By JLP | July 9, 2013
Rob and Katherine Deane thought they were being responsible by buying insurance policies to provide for care in their later years. Instead, the Michigan couple are encountering a growing gap in health-care coverage that the government overhaul will do nothing to fix.
The Deanes say they got hit last year with rate increases on both of their long-term-care policies, insurance plans that pay for nursing homes or in-home care. Manulife Financial Corp.’s MFC.T +3.29% John Hancock unit told Mrs. Deane that the premium on her 10-year-old policy would jump 77% to $6,406 a year. Her husband’s insurer, Unum Group, UNM +9.68% increased his premium by 25%.
After they complained, Hancock trimmed Mrs. Deane’s rate hike to 46%. In exchange, she agreed to shrink the policy’s benefit period to six years from 10. “Seniors are really getting hammered,” says Dr. Deane, a 76-year-old retired surgeon.

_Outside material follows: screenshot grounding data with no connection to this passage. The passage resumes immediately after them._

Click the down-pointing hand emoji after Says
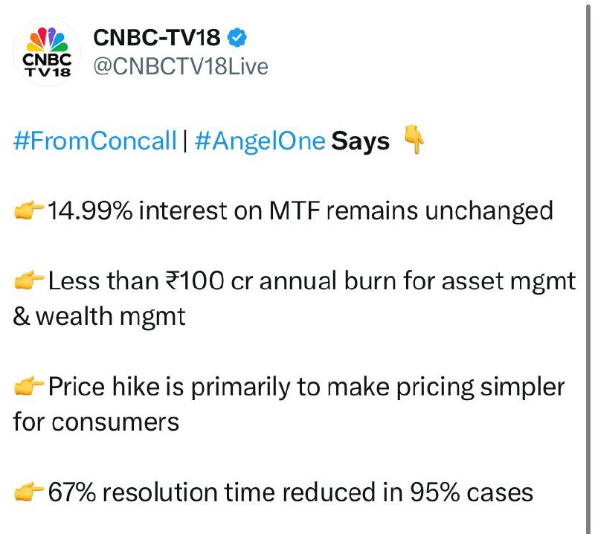Image resolution: width=595 pixels, height=534 pixels. click(x=413, y=140)
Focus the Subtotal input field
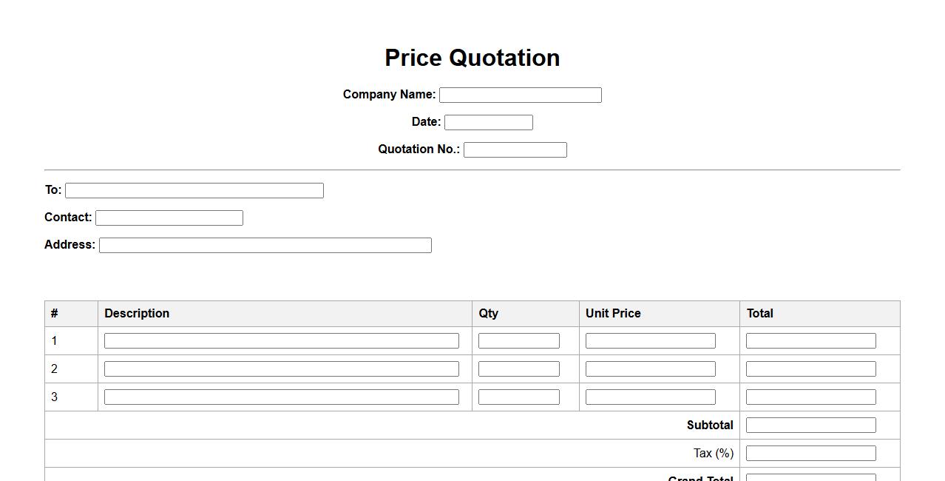The image size is (945, 481). tap(810, 425)
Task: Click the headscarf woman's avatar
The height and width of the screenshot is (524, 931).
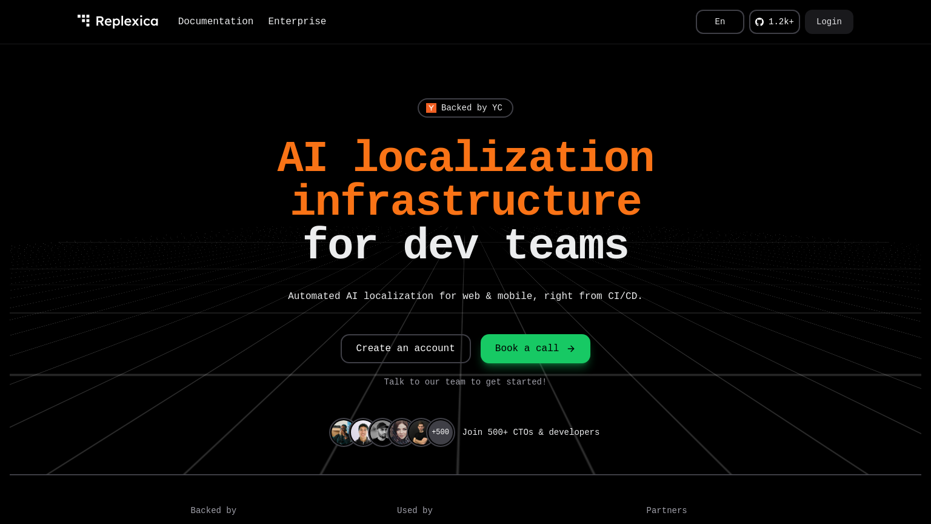Action: tap(401, 432)
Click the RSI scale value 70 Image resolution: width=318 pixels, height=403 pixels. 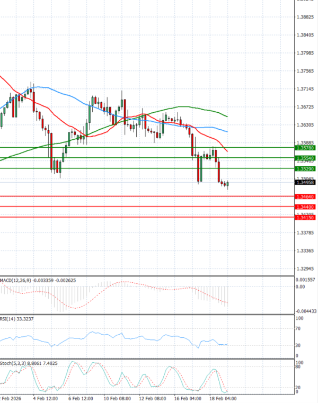298,329
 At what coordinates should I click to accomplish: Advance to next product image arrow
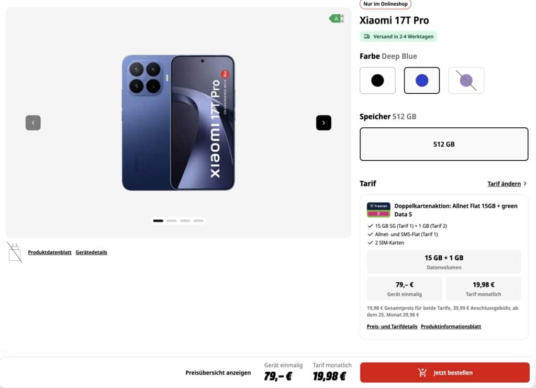323,123
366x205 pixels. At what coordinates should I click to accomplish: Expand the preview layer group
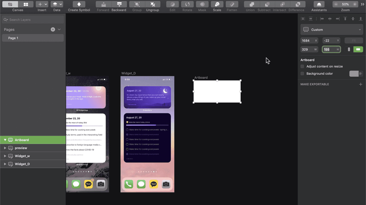[x=5, y=148]
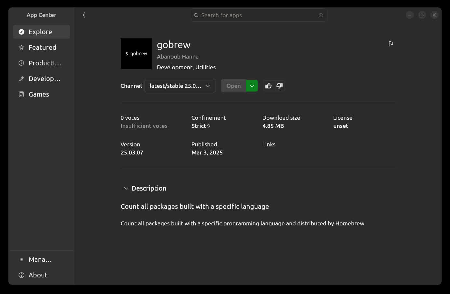
Task: Click the thumbs up vote icon
Action: pyautogui.click(x=268, y=86)
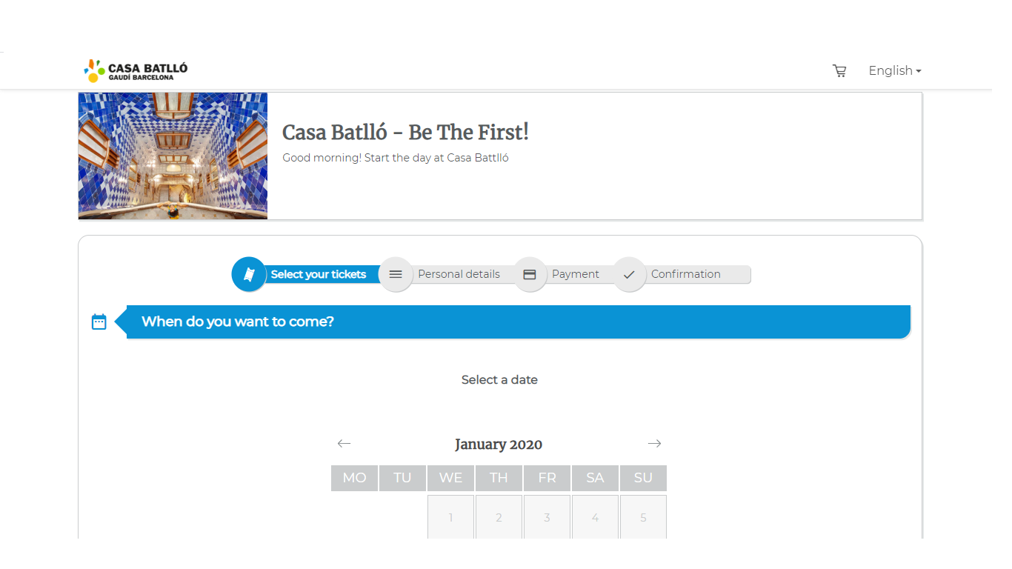
Task: Click the ticket icon step circle
Action: (x=249, y=274)
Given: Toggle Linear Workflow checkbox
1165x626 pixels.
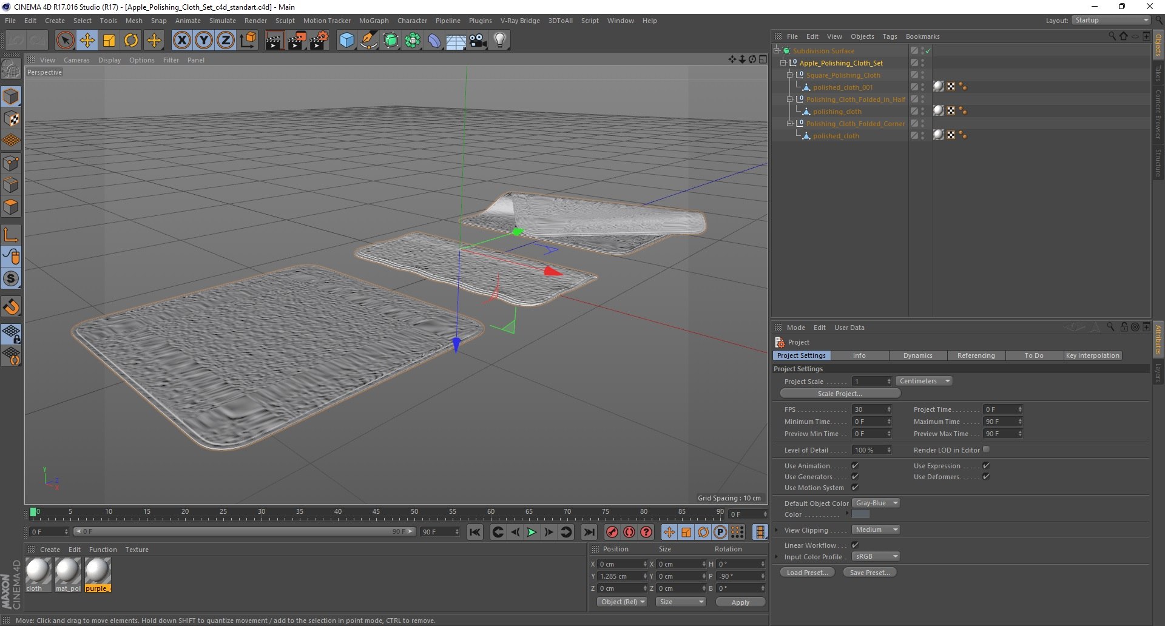Looking at the screenshot, I should click(855, 545).
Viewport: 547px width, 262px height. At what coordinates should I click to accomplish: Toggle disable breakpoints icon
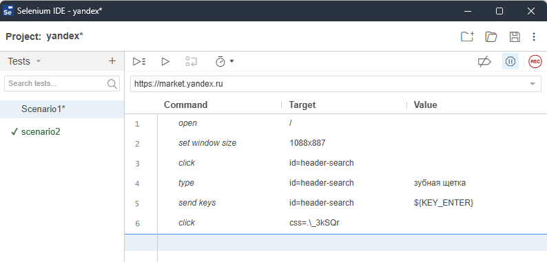pyautogui.click(x=484, y=62)
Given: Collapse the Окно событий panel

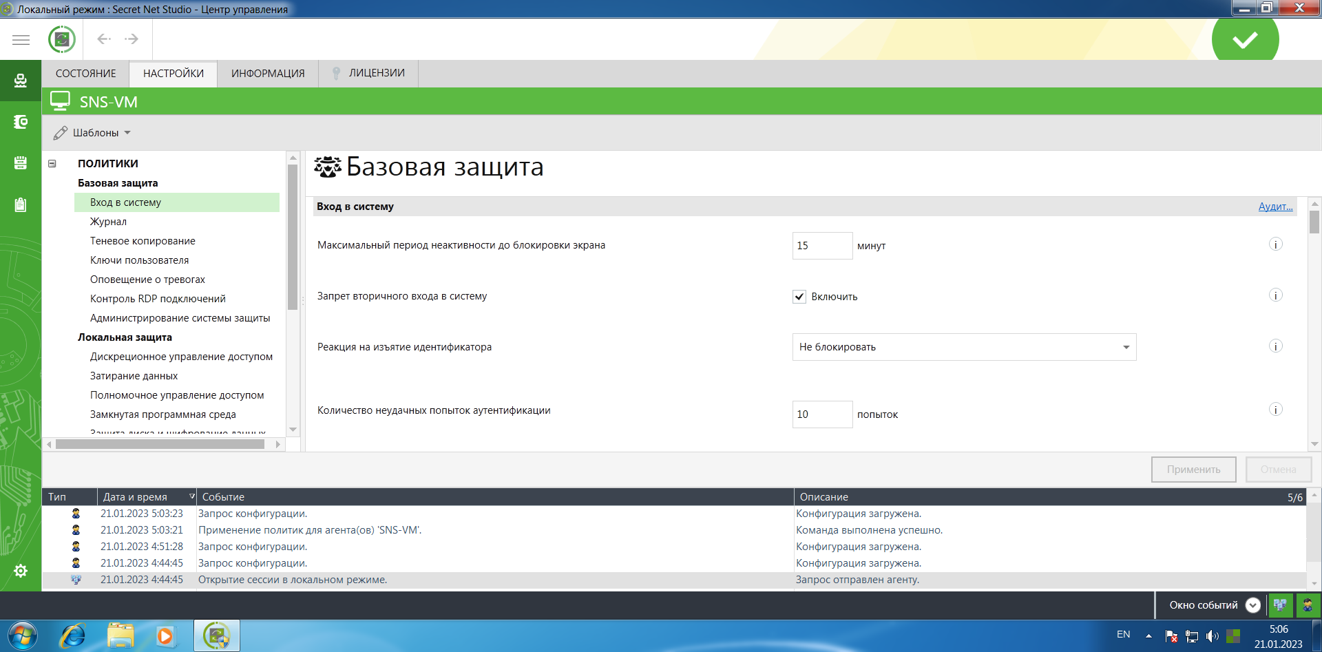Looking at the screenshot, I should tap(1253, 605).
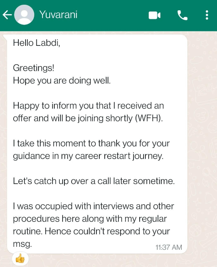Click the "I take this moment" line

91,144
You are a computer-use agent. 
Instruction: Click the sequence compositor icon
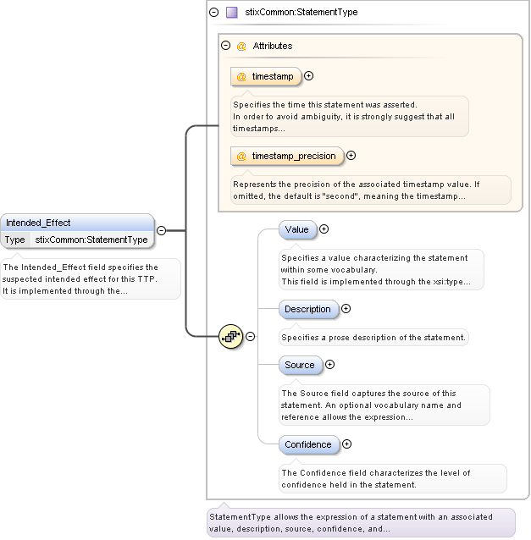point(230,336)
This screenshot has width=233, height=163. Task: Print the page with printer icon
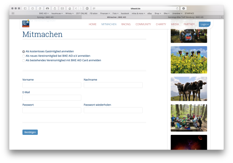click(48, 9)
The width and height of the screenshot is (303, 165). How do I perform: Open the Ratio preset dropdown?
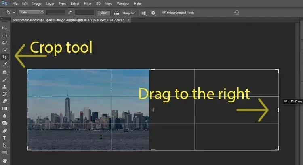[x=30, y=13]
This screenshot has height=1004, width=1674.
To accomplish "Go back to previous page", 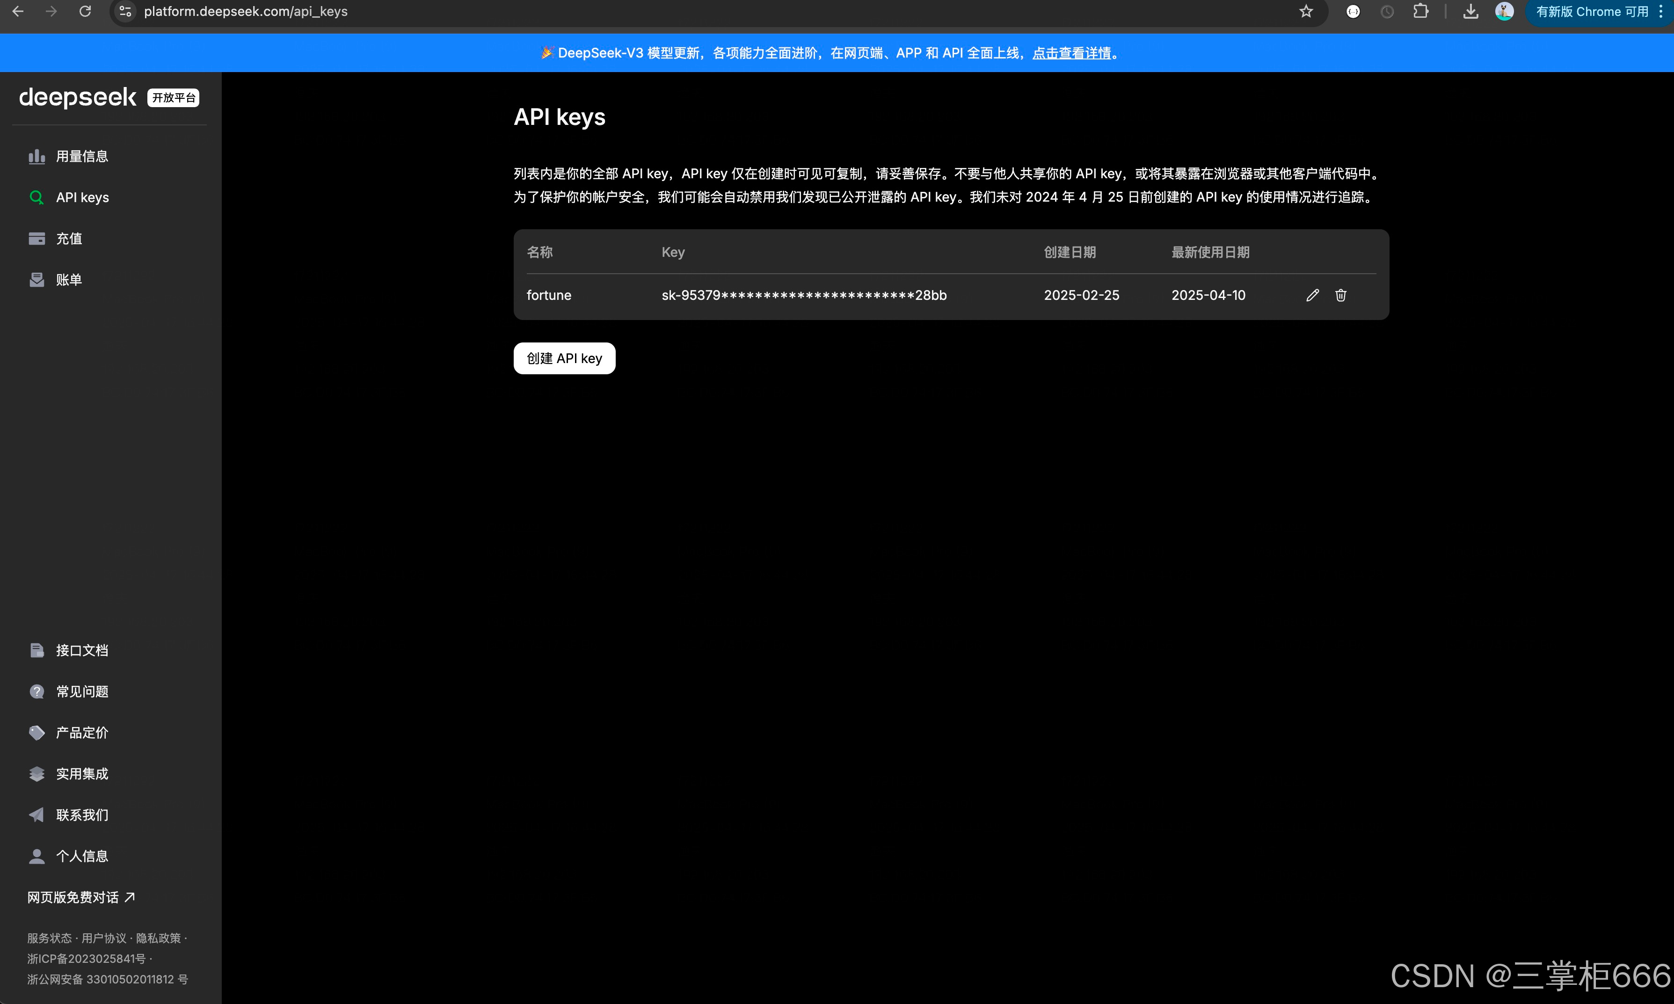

That quote is from this article last week while on vacation:
I was in the insurance business for a few years back in the late 90s. I remember listening to the insurance reps talk about long-term care insurance. It sounded like a no-brainer at the time. Start when you’re 50-years old and then the policy will be there when you’re old and grey and need it. When asked about the potential for premiums to increase, the sales rep usually shrugged it off and said that rates could only be increased on the group (in other words, they couldn’t single out people). It sounded mildly comforting to me at the time.
Now the reality…
Insurance companies are exiting the business and those who are still in it are driving up premiums. Those still holding policies are seeing their premiums skyrocket (a 77% increase???). So much for planning ahead and trying to do the right thing. Granted, this couple can probably afford the premiums but there are lots of others who can’t.
I know it won’t happen but insurance companies should do the noble thing and refund premiums to those who want them back since they weren’t able to hold up their end of the bargain.